Mr. HOLT. Madam Speaker, of course Congress should make sure the Federal Emergency Management Agency, the Small Business Administration and other government agencies are funded sufficiently to help communities recover from natural disasters like Sandy. H.R. 592, the Federal Disaster Assistance Nonprofit Fairness Act of 2013, would add ``houses of worship'' to the list of eligible entities that can receive direct government assistance from FEMA. Religious institutions are important to our communities. Unfortunately, as drafted H.R. 592 is unconstitutional.

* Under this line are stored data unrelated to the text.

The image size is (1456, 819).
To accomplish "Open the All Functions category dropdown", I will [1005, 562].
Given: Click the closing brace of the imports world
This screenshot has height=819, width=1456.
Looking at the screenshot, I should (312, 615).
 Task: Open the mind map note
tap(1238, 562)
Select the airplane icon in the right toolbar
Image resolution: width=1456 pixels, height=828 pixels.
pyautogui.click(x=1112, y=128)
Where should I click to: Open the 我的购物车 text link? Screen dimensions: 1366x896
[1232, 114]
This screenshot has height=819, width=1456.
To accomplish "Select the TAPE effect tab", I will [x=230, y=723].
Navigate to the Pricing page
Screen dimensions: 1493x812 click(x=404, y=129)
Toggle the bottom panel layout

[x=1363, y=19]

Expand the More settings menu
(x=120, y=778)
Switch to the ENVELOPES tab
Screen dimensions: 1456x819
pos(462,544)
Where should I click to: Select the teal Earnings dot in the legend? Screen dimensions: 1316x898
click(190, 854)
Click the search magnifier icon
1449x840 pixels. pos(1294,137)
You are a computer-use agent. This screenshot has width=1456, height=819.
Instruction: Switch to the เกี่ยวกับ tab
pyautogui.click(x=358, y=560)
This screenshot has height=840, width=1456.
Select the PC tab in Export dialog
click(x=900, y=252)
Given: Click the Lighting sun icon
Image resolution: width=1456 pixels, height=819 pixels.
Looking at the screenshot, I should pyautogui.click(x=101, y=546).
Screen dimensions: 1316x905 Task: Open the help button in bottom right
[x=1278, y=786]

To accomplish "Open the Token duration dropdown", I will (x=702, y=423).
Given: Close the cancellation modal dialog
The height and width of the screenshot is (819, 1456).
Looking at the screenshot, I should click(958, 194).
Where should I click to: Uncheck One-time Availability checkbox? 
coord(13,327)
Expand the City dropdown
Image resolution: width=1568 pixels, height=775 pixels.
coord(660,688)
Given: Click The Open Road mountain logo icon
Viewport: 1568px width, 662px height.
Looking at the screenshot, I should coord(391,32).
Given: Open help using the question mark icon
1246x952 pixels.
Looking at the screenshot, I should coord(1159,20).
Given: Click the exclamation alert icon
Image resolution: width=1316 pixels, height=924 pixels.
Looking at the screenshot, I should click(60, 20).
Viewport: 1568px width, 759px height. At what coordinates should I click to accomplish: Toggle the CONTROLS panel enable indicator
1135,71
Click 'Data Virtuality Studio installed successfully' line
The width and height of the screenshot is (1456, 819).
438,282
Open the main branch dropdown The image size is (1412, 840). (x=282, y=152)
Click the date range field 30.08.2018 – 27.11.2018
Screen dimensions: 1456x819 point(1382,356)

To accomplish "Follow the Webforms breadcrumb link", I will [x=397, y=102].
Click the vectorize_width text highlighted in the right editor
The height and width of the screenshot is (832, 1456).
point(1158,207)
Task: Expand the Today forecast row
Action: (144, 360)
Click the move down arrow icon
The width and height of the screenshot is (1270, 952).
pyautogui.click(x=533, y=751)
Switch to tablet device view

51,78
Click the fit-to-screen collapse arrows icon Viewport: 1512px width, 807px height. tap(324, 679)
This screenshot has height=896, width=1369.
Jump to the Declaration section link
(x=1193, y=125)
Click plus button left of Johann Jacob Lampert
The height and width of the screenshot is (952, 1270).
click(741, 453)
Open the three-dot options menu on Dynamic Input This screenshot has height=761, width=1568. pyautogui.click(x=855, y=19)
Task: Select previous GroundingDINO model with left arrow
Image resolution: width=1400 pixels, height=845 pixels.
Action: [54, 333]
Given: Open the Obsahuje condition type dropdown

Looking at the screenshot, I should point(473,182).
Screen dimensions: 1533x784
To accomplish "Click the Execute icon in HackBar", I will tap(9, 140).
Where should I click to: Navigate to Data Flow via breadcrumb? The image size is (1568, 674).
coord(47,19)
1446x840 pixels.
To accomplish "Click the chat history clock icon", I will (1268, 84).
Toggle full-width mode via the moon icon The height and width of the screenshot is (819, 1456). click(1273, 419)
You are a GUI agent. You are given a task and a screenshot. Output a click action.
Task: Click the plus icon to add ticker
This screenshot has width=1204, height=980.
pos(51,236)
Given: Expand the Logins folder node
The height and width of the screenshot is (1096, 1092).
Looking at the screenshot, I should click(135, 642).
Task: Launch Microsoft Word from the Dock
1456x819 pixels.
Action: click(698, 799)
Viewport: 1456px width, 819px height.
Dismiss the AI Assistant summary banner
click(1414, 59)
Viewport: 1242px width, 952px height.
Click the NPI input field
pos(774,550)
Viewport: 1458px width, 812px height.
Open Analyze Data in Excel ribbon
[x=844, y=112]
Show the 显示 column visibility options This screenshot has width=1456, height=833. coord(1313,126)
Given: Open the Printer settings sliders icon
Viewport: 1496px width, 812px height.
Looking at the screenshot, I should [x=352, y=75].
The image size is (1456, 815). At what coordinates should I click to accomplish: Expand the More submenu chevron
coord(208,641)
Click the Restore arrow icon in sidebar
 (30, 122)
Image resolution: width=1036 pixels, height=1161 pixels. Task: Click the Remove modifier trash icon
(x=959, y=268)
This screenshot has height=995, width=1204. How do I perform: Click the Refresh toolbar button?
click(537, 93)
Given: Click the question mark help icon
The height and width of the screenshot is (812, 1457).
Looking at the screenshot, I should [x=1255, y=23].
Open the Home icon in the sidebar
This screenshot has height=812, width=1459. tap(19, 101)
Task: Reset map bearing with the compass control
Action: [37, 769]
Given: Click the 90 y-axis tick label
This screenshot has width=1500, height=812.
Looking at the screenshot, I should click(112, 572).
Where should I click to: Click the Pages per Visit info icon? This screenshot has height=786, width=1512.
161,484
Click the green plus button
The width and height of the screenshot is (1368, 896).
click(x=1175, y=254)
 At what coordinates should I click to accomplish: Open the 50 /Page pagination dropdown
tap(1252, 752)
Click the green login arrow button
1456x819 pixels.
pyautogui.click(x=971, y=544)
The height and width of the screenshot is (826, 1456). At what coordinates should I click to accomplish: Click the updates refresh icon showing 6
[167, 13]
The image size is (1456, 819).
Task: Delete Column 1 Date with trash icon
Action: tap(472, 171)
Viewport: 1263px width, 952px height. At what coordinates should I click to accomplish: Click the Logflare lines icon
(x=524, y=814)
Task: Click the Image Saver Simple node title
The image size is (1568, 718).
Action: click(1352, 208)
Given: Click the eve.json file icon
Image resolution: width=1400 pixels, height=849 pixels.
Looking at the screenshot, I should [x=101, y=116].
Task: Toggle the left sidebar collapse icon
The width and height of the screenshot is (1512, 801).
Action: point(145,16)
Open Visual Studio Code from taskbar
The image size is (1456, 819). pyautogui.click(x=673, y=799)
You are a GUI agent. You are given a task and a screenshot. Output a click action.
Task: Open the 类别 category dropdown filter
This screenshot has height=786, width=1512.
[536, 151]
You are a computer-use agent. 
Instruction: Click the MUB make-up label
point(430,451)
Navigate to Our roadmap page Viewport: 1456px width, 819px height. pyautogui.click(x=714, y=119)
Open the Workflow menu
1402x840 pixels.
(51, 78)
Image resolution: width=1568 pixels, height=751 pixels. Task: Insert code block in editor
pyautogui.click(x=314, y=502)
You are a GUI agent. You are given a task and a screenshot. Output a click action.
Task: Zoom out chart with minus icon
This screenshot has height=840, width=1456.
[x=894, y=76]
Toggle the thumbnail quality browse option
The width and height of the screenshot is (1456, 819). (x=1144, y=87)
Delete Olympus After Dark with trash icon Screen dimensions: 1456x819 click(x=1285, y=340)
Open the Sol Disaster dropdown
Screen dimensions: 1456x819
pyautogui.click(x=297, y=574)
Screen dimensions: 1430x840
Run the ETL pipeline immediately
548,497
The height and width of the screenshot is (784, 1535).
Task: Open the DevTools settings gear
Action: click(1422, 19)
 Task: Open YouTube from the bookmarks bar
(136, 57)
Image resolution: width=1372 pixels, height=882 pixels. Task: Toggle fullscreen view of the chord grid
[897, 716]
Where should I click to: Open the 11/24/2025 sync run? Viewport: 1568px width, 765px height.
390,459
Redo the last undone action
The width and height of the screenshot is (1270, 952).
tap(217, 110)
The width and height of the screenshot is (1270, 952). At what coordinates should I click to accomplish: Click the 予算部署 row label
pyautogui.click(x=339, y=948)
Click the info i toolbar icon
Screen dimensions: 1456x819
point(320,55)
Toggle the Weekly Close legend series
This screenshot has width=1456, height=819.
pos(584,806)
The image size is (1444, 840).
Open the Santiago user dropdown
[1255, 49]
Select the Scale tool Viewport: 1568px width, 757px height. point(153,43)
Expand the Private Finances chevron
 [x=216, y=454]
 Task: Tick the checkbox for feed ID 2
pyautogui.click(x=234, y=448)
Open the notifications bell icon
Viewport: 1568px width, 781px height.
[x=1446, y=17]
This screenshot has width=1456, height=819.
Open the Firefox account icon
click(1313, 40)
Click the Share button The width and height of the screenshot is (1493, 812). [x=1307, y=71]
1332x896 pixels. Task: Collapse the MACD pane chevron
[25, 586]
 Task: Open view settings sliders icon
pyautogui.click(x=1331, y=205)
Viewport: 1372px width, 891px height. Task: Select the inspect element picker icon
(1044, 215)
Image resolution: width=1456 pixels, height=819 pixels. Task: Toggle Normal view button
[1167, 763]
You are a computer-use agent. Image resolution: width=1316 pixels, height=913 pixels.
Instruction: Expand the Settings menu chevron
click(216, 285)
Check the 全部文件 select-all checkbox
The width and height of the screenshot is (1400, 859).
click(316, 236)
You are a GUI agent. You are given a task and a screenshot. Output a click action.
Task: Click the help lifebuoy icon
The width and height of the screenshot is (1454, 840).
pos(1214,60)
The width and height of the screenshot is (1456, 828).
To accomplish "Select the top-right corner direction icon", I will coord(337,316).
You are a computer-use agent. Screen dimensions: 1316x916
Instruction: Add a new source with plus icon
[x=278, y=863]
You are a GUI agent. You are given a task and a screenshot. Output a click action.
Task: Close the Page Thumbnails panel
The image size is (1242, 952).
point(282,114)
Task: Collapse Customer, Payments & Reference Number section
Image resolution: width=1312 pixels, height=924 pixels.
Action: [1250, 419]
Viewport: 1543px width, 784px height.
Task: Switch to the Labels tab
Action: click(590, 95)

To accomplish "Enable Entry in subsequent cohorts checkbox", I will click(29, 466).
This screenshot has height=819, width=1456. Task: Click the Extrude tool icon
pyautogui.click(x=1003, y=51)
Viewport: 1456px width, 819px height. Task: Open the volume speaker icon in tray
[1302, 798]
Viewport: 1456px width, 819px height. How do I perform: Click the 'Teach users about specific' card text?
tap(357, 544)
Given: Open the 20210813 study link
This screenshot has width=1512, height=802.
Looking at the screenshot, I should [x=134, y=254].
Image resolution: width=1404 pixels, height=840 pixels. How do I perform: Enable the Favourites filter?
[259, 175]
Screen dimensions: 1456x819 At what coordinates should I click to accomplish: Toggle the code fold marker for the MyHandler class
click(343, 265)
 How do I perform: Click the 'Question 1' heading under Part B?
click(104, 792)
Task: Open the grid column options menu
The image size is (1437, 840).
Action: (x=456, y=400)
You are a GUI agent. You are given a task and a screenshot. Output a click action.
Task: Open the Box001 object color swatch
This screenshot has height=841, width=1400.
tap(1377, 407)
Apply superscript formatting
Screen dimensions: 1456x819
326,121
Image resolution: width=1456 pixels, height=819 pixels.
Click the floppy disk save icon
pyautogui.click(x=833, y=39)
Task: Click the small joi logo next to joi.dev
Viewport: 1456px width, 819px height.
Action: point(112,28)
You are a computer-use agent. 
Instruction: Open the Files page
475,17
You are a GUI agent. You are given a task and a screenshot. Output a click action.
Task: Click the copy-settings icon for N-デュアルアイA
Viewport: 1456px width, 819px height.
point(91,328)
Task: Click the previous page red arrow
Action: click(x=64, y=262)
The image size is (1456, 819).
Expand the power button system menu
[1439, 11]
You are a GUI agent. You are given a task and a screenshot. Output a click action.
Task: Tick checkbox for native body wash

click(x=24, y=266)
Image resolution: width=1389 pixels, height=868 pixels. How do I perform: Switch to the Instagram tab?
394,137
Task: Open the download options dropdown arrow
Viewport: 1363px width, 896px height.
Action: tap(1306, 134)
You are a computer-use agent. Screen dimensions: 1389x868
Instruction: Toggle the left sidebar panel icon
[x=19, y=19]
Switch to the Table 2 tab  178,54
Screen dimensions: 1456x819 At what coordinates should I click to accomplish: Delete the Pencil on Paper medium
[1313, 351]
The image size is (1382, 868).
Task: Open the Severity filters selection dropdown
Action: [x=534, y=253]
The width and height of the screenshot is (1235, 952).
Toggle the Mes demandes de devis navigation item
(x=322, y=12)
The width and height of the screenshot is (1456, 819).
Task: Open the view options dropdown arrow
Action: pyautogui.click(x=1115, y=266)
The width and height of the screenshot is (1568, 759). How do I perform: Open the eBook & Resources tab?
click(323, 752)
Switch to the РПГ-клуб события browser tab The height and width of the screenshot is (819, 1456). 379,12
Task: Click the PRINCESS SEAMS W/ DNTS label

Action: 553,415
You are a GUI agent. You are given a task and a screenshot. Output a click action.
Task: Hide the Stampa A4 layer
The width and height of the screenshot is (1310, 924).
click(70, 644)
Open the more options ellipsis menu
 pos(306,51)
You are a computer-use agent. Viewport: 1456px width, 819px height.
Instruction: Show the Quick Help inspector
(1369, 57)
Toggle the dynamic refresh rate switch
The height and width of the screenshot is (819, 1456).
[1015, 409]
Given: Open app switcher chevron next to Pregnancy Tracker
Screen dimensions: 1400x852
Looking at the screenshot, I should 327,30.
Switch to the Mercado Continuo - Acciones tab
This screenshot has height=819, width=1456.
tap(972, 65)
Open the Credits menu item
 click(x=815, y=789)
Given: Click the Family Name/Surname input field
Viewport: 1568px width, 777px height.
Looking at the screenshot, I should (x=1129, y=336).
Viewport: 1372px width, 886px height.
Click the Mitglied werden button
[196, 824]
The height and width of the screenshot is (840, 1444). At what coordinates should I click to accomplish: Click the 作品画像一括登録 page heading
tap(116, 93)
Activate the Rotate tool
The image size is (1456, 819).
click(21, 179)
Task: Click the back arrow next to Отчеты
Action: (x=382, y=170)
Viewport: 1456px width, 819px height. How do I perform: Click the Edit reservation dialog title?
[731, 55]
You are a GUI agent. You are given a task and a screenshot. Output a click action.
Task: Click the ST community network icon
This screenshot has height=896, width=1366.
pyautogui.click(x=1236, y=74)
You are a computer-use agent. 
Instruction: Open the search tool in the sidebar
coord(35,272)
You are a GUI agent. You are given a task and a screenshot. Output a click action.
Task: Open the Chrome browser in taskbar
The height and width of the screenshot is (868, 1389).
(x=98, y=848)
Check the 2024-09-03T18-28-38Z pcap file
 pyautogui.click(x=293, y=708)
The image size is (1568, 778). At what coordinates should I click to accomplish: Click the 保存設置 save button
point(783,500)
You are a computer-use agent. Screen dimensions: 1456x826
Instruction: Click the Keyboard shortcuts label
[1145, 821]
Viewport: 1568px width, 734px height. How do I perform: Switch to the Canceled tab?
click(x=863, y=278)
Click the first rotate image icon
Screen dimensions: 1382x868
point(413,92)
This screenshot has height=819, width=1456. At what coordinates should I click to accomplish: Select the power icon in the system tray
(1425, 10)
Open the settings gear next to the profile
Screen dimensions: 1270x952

In 1971, the Supreme Court unanimously held that a government subsidy used to construct buildings at colleges and universities was constitutional only if the buildings could never be used for religious activities. Two years later, the U.S. Supreme Court held that no taxpayer funds could be used for maintenance and repair of facilities in which religious activities take place. The types of buildings that this bill seeks to make eligible for direct government funding--houses of worship--are inherently used for religious activities and the bill would have the effect of unconstitutionally funneling taxpayer money for religious activities. Under current law, houses of worship are eligible for Small Business Administration loans to help rebuild in the wake of a disaster like Sandy. Thus, there is already federally available aid that is neutral in its application that churches, synagogues and other houses of worship can avail themselves of without implicating the government in providing direct support to religious institutions. And private insurance companies have long provided such policies for houses of worship.
As I have since Hurricane Sandy devastated New Jersey, I will continue to push for the maximum possible funding--including disaster recovery loans--for all New Jersey communities impacted by this and future storms.